Adults with ACS and acute decompensated HF are twice as likely to die of any cause within 1 year if admitted on weekends or holidays vs. weekdays, independent of age or hemodynamic status or traditional CV risk factors, researchers reported.

“The observation of a rest-day effect has been previously attributed to various factors, including inferior staffing, delayed access to diagnostic and therapeutic procedures, as well as a potential selection bias of more severely ill patients on rest days,” Michael A. Matter, of the department of cardiology at University Hospital Zurich, and colleagues wrote in Catheterization and Cardiovascular Interventions. “Despite ACS patients presenting with acute decompensated HF being a high‐risk patient population and thus warranting special attention, there is only little data concerning a potential rest-day effect on mortality within this patient subgroup.”

Graphical depiction of data presented in article
Adults with ACS and acute decompensated HF have a higher 1-year mortality risk when admitted on weekends vs. weekdays.
Data were derived from Matter MA, et al. Catheter Cardiovasc Interv. 2023;doi:10.1002/ccd.30938.

Matter and colleagues analyzed data from 4,787 patients with ACS enrolled in the prospective Special Program University Medicine Acute Coronary Syndromes and Inflammation (SPUM‐ACS) study, a cohort of patients presenting with ACS within 5 days of symptom onset. The cohort included patients who underwent coronary angiography from 2009 to 2017.

Researchers divided patients into two groups according to time of coronary catheterization on workdays, defined as Monday through Friday (74.9%), or rest days, defined as Saturdays, Sundays and public holidays (25.1%). Researchers followed patients for 1 year.

Within the cohort, 4.3% of patients presented with acute decompensated HF. Baseline medications and medication at discharge were similar between groups, as was the median GRACE 2.0 ACS risk calculator. Predicted 1-year all-cause mortality risk via GRACE 2.0 score was also similar for both groups.
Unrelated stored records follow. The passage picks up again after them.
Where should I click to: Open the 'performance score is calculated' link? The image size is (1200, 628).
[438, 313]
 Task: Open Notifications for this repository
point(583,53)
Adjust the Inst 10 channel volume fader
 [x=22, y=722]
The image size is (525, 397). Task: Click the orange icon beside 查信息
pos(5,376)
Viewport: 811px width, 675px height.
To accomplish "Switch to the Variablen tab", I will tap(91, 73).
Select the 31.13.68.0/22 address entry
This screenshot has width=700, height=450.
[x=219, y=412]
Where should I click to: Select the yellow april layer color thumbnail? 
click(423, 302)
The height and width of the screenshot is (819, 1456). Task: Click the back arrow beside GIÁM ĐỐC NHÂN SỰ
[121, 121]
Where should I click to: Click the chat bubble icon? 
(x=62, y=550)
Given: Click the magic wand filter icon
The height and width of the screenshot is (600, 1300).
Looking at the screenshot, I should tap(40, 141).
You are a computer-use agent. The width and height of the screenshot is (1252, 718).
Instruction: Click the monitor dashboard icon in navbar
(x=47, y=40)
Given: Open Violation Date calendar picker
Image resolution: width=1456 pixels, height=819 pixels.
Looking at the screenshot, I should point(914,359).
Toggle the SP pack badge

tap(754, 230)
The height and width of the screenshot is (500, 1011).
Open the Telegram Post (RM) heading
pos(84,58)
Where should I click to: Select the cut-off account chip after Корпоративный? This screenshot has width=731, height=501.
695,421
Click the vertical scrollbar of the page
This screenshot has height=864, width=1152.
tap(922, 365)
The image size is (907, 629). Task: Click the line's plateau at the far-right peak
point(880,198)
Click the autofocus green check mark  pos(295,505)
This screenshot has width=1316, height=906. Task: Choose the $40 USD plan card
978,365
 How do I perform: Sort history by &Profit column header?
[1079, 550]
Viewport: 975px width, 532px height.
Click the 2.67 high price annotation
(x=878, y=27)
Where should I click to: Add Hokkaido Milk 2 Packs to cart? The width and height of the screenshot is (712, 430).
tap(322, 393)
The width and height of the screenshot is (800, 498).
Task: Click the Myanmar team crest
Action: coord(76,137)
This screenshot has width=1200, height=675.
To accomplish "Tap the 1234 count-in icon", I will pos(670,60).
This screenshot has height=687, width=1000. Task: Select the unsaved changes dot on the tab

Patients with ACS and acute decompensated HF were twice as likely to die within 1 year of follow-up when admitted on weekends vs. weekdays (34.6% vs. 17.4%; P = .009). After correction for baseline characteristics, including the GRACE 2.0 score, weekend or holiday presentation remained a predictor for 1‐year mortality, with an adjusted HR of 2.42 (95% CI, 1.14-5.17; P = .022). There were no between-group differences for 30-day and in-hospital all-cause mortality. For patients with ACS but without acute decompensated HF, there were no mortality differences between the rest-days group and the workdays group.

“Rest-day presentation remained a strong independent predictor for 1‐year all‐cause mortality after adjustment for key baseline characteristics, including the GRACE 2.0 score,” the researchers wrote. “Thus, the high‐risk population of ACS patients presenting with acute decompensated HF deserves intensified attention, both clinically and in terms of future research. Subsequent studies should further explore potential triggers and drivers behind the higher mortality in ACS patients with acute decompensated HF presenting on rest days.”